# start of MATERIAL FOR THIS EXERCISE

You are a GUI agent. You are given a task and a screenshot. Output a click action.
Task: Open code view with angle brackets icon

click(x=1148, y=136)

# end of MATERIAL FOR THIS EXERCISE
# start of MATERIAL FOR THIS EXERCISE

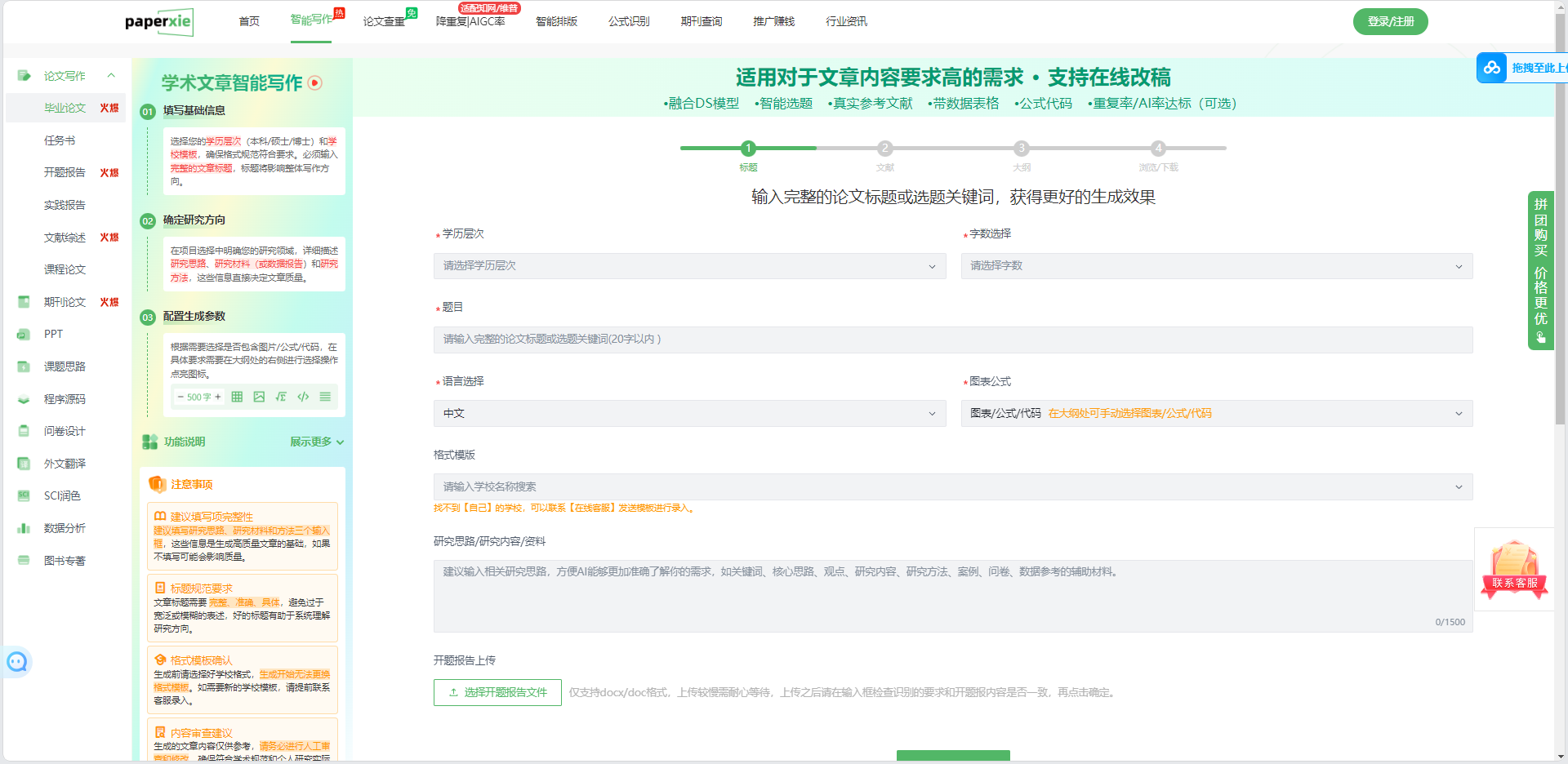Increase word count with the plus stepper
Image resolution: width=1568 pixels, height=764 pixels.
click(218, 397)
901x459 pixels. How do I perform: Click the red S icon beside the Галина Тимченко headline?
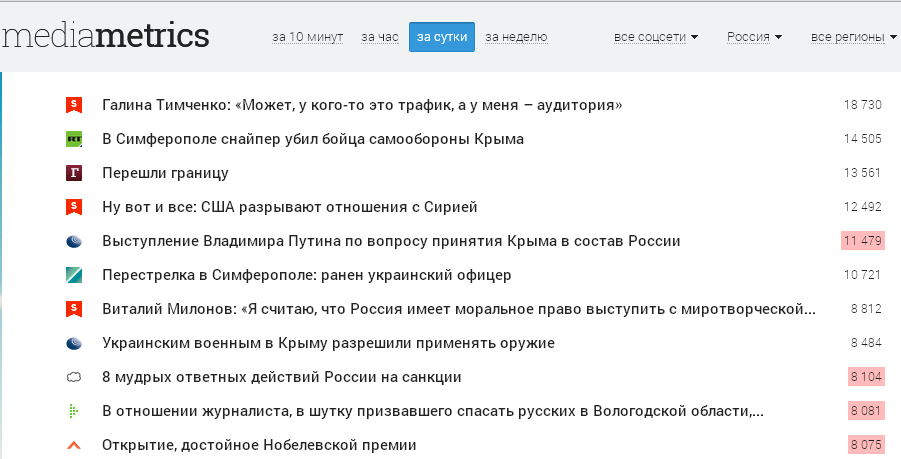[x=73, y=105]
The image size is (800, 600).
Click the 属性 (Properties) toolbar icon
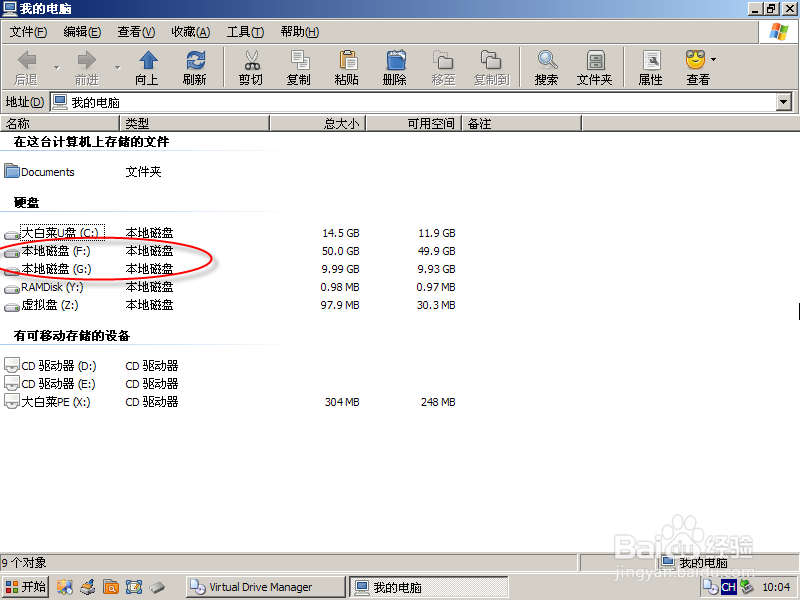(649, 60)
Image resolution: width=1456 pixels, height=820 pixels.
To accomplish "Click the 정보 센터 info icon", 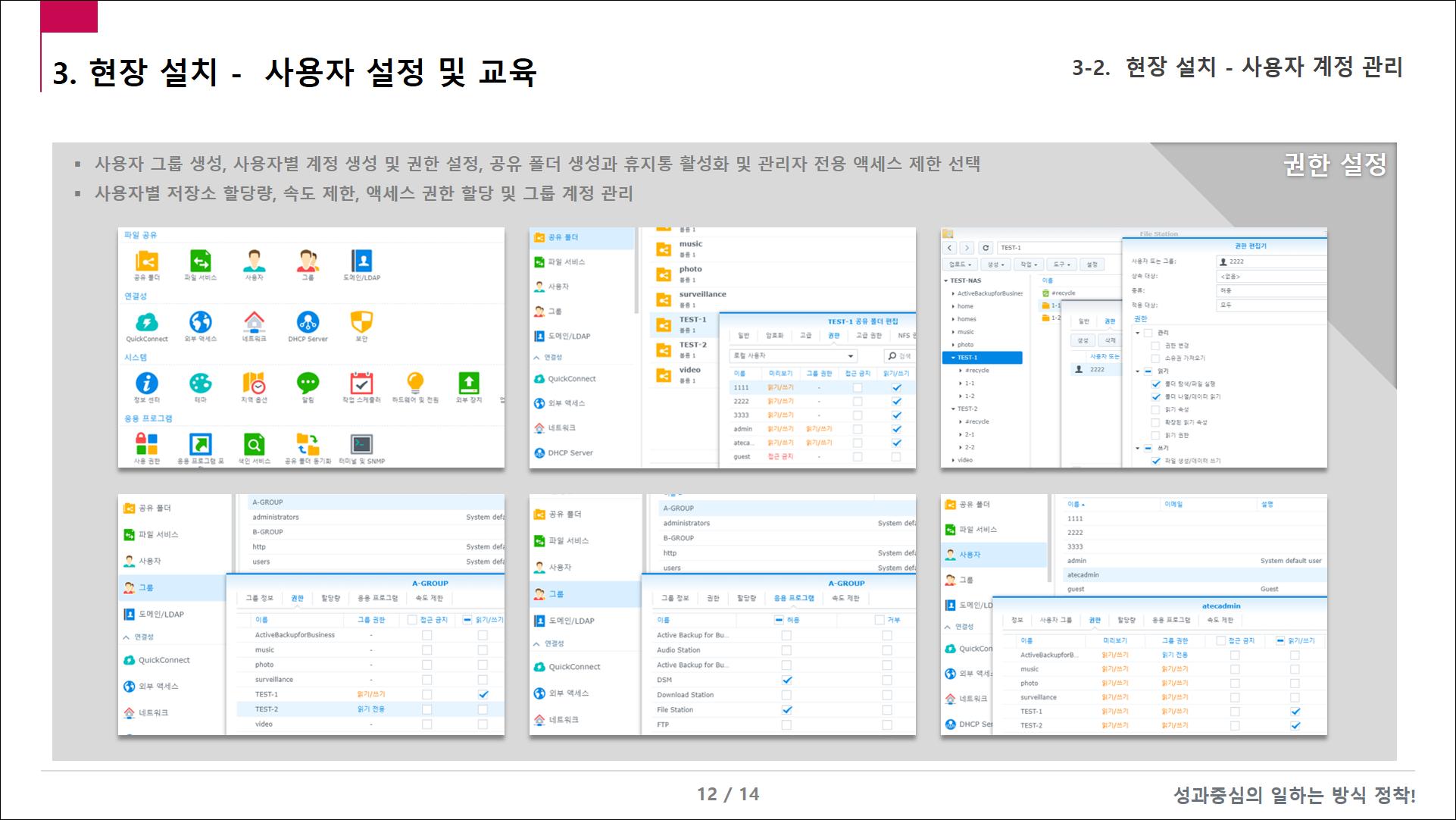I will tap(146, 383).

# end of MATERIAL FOR THIS EXERCISE

## EXERCISE TASK
Collect every line of the data above that contains the word "pixels", matching case exactly, and copy each one out in full.

## THE ANSWER
Image resolution: width=1568 pixels, height=764 pixels.
901x459 pixels. How do I perform: Click the red S icon beside the Галина Тимченко headline?
Image resolution: width=1456 pixels, height=820 pixels.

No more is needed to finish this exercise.